How to Start Running

By: Cole Carson

Running. It's the exercise goal that many people want to be able to do, and for a lot of good reasons. It's famous for its dramatic benefits to cardiovascular health and weight loss, but it doesn't stop there. Running causes your body to produce a powerful anti-aging element known as the Human Growth Hormone. This is a substance that celebrities pay a lot of money for and take every day to help keep themselves looking young. It will also improve your bone health, making your bones stronger and able to handle more stress, helping to prevent bone-related diseases later in life.

The only problem is that it would seem that it is a difficult exercise to get into. It's no secret that many who start on a running plan don't stick with it very long, and in fact, running has a very high number of people who start but soon quit. Most people who start running do so because they want to lose weight or gain energy, only to realize that it takes more energy than they have. When they try to run, they soon find themselves winded and feeling horribly exhausted, and it simply isn't worth the effort. What's actually going on here, however, is that these people are starting all wrong - there is one way to get into running that will help you stick with it, increase your resolve, and maximize the benefits.

Few people can suddenly take up running on a regular basis, and virtually no one who is out of shape could ever hope to do it. If you immediately head outside and begin a jogging routine, not only are you going about things incorrectly, but you also aren't accomplishing much - your body, unprepared for such a sudden burst of activity, immediately turns to high-output, fast-access energy sources such as sugars, and doesn't burn fat. These energy sources are quickly accessed but don't last for very long, causing you to give out in a very short period of time. The result is that you've over-exerted yourself, become extremely tired, and don't actually improve your health very much. You're not very likely to stay with it going about it this way.

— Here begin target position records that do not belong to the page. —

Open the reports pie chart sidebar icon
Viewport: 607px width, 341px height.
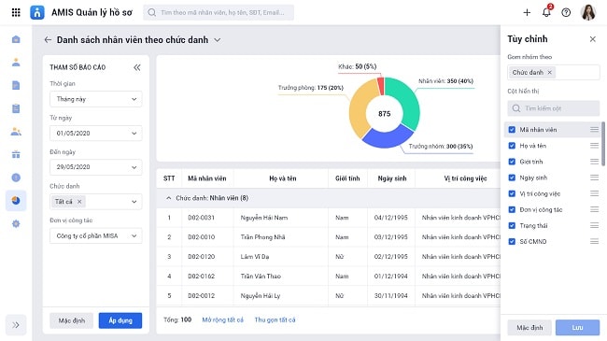(x=16, y=200)
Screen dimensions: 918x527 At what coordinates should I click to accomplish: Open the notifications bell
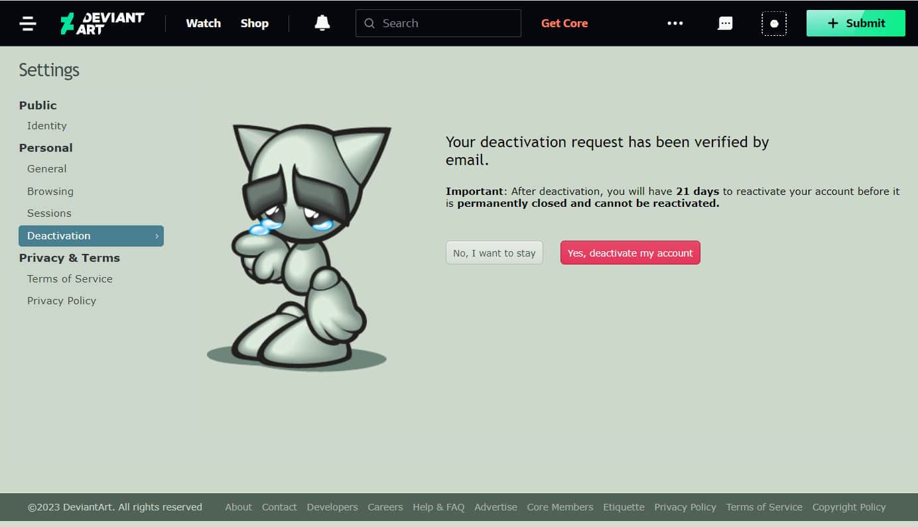pos(322,23)
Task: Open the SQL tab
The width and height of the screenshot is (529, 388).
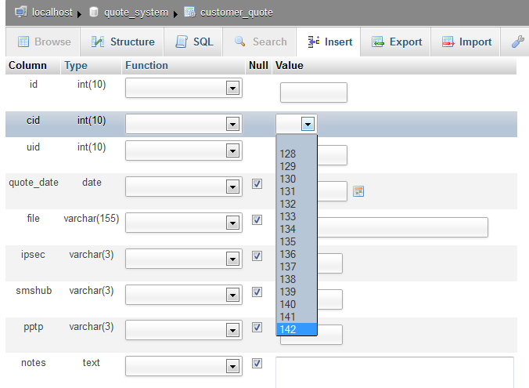Action: pyautogui.click(x=194, y=42)
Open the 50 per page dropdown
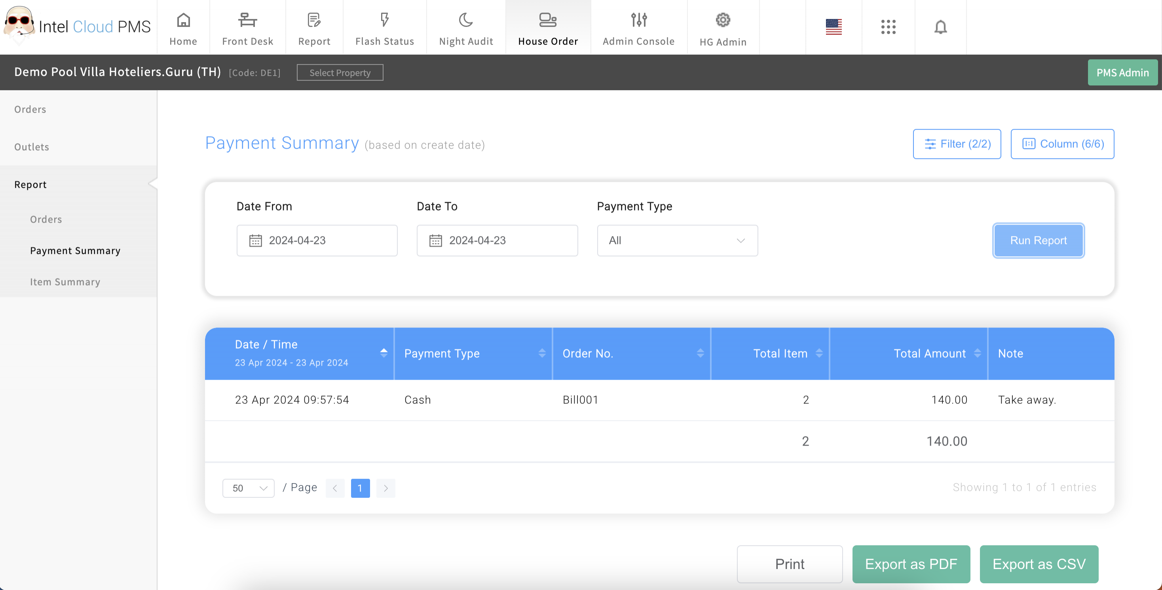Screen dimensions: 1162x590 coord(248,488)
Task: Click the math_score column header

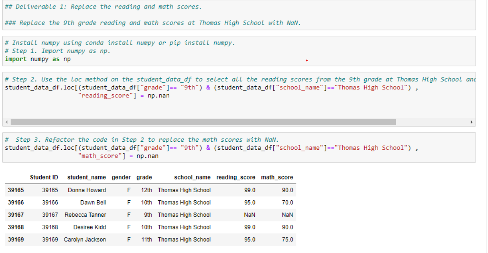Action: point(277,178)
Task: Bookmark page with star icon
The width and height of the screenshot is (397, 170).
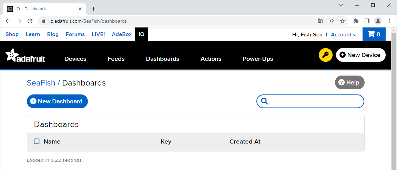Action: (x=342, y=21)
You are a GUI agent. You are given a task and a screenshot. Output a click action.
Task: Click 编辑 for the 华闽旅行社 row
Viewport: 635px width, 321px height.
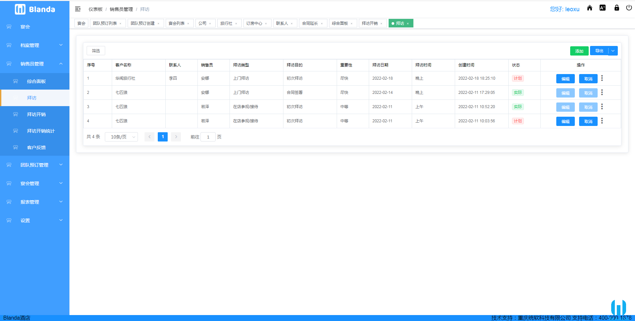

The trick is to start small. Don't begin by running at all. Go outside, do your stretches, and take a very long walk. By doing this, your body isn't going to turn to high-output energy solutions because it's doing something it's more used to. It can then access deeper resources of energy, such as glucose, or fat. More importantly, your body is building up its stamina. After a day or so of taking a long walk, take a long, quick walk. Pick up your stride a little and try to maintain it. The goal is to get your body slowly more accustomed to a harder work load. Push yourself, but don't overdo it. When you've been walking at a certain pace for a bout a week or so, pick it up again. Your first goal is to get to power walking. You want to eventually be able to walk at a very fast pace for long periods of time. When you are finally able to accomplish this, keep it up for a month or so. Then start introducing jogging into your routine gradually. Power walk for a few minutes, and then jog for thirty seconds to a minute. Ease yourself into it.

The next thing to keep in mind when you want to get up and get active is to do so immediately. Don't wait - putting it off will make it more difficult, and you want walking and running to become a habit. If it isn't, it will take that much more willpower to stick with it. The beauty of it is that you'll be starting small, so go ahead and take a walk around the block, or go to a walking track. Jogging takes self-discipline, and you have to commit yourself to it now.

Running is a fantastic way to boost your health, appearance, and energy in one simple exercise. It's a great way to get outside and experience the beauty of the outdoors while you strengthen your bones, heart, and make yourself feel better. Just make sure you ease yourself into it, and don't overdo it. Stick with it, and you'll reap the rewards of an exercise that burns more calories than almost any other exercise available and is completely free.